Wednesday, January 5, 2011

Delaney on the Start of the Ivy Season

By Brian Delaney
Ithaca Journal
January 5, 2010

It sneaks up at us every time this year, the annual Ivy League opener. Harvard and Dartmouth meet Saturday afternoon in Hanover (and the women's schedule commences with Penn at Princeton).

On Jan. 15, Cornell visits Columbia and Yale visits Brown. On Jan. 22, three Ivy men's games are scheduled (Brown @ Yale, Dartmouth @ Harvard and Columbia @ Cornell). Not until Friday, Jan. 28 do all eight teams simultaneously take the court for the first of those much-loved Friday-Saturday weekends (Yale @ Penn, Brown @ Princeton, Cornell @ Dartmouth, Columbia @ Harvard).

The league has the night off, which allowed time for a little dissection. Fan of Ken Pomeroy's website? While important to note that the Pomeroy rankings are, unlike the RPI, not used by the NCAA selection committee come March, there are many out there, including myself, who like to stay on top of the rankings week to week, day to day, as a measured gauge for where things stand. For me, it's a supplement and a great tool for debate, but not a be-all end-all. I remain an "eye-test" evaluator in basketball, for good or evil.

□ □ □ □

### [WHAT THE TASK ASKS]
Reproduce, word for word, the part of the Ivy League season column starting with "It sneaks up" and going on through "Penn at Princeton).".

### [SUPPLIED INFORMATION]
□ □ □ □

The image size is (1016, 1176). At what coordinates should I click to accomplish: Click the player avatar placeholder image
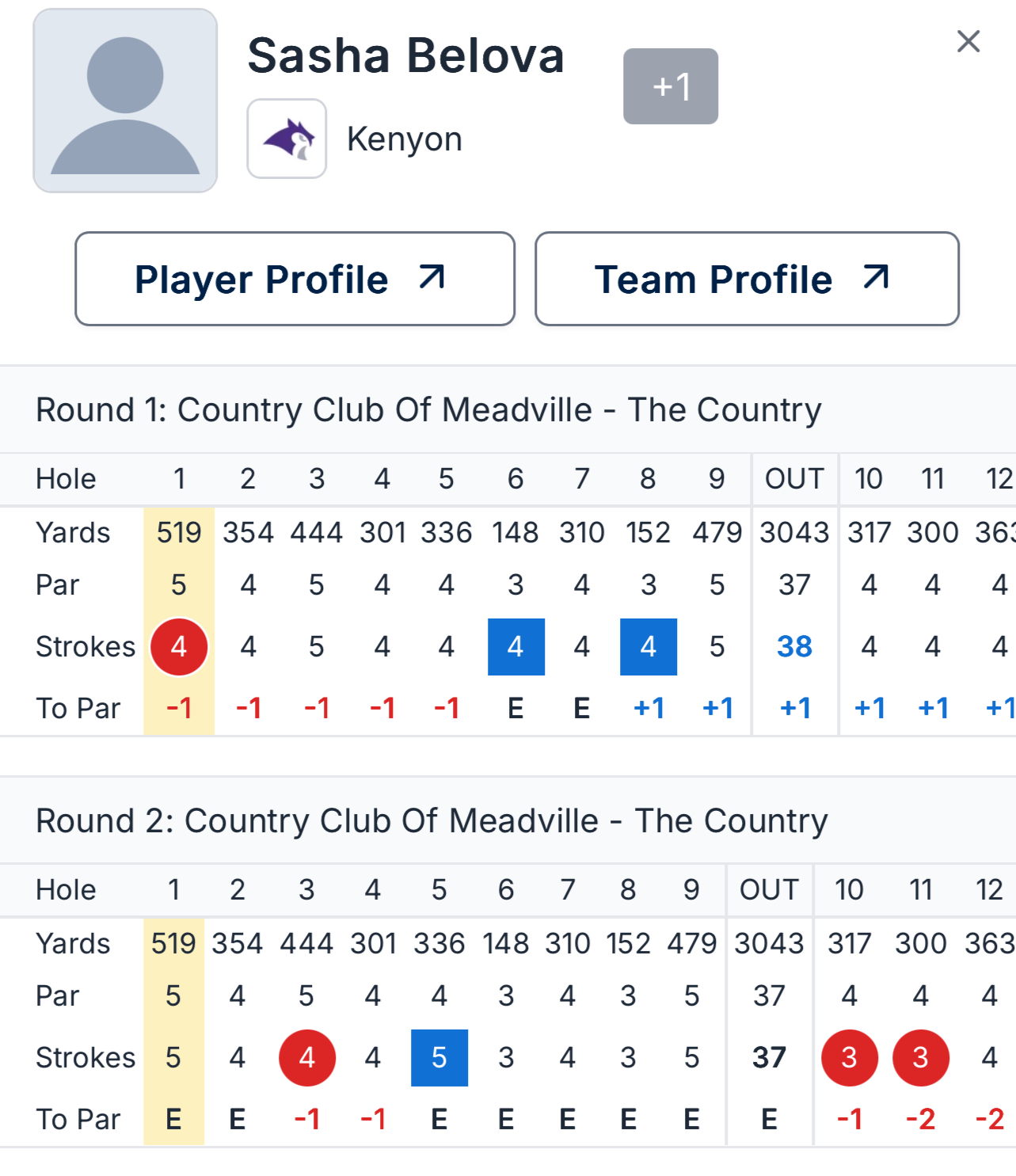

□ □ □ □

### [WORKED SOLUTION]
It sneaks up at us every time this year, the annual Ivy League opener. Harvard and Dartmouth meet Saturday afternoon in Hanover (and the women's schedule commences with Penn at Princeton).